* Begin Raw data *

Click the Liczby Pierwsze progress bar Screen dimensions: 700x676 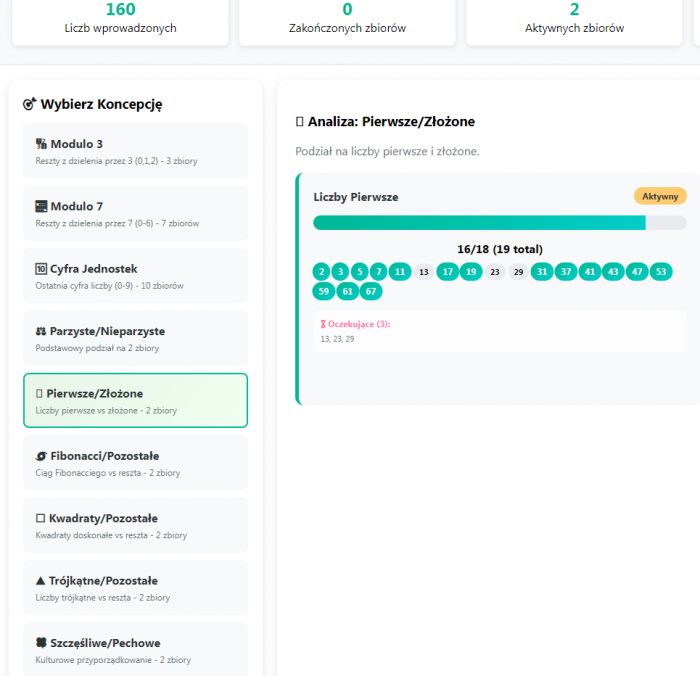[x=499, y=223]
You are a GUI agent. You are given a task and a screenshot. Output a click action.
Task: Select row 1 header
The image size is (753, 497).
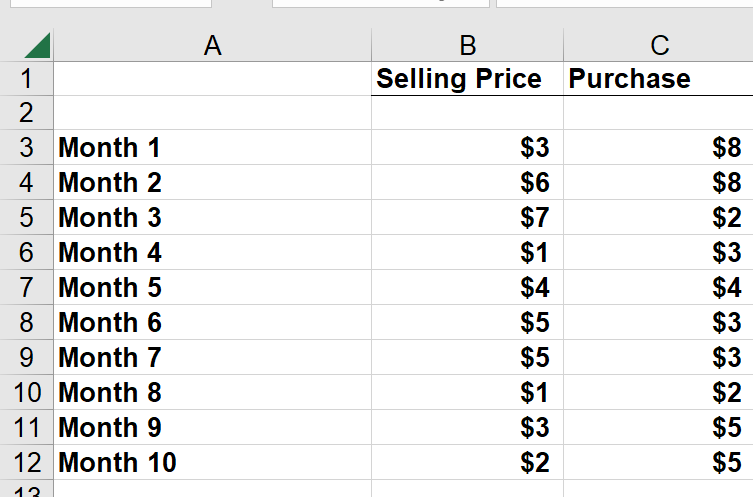26,79
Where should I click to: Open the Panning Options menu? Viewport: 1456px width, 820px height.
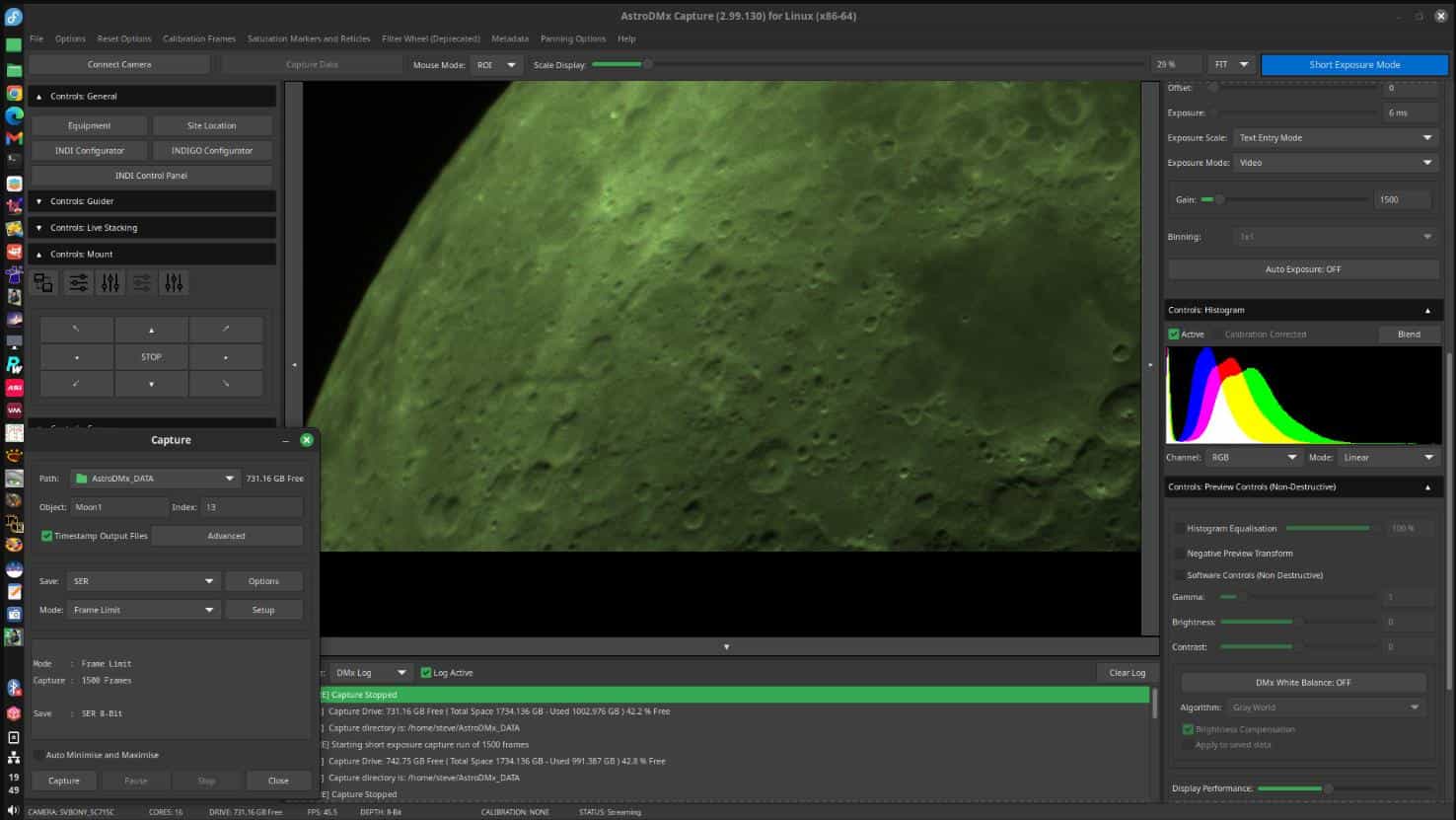[x=572, y=38]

* End Raw data *

-- Directions for this task --
Rewrite everything from the line containing "Where should I" down to the end of the records, swapping "Viewport" for "Window size" and keeping all else the same. Omit the pictures from your answer.

-- Output of the exercise --
Where should I click to: Open the Panning Options menu? Window size: 1456px width, 820px height.
[x=572, y=38]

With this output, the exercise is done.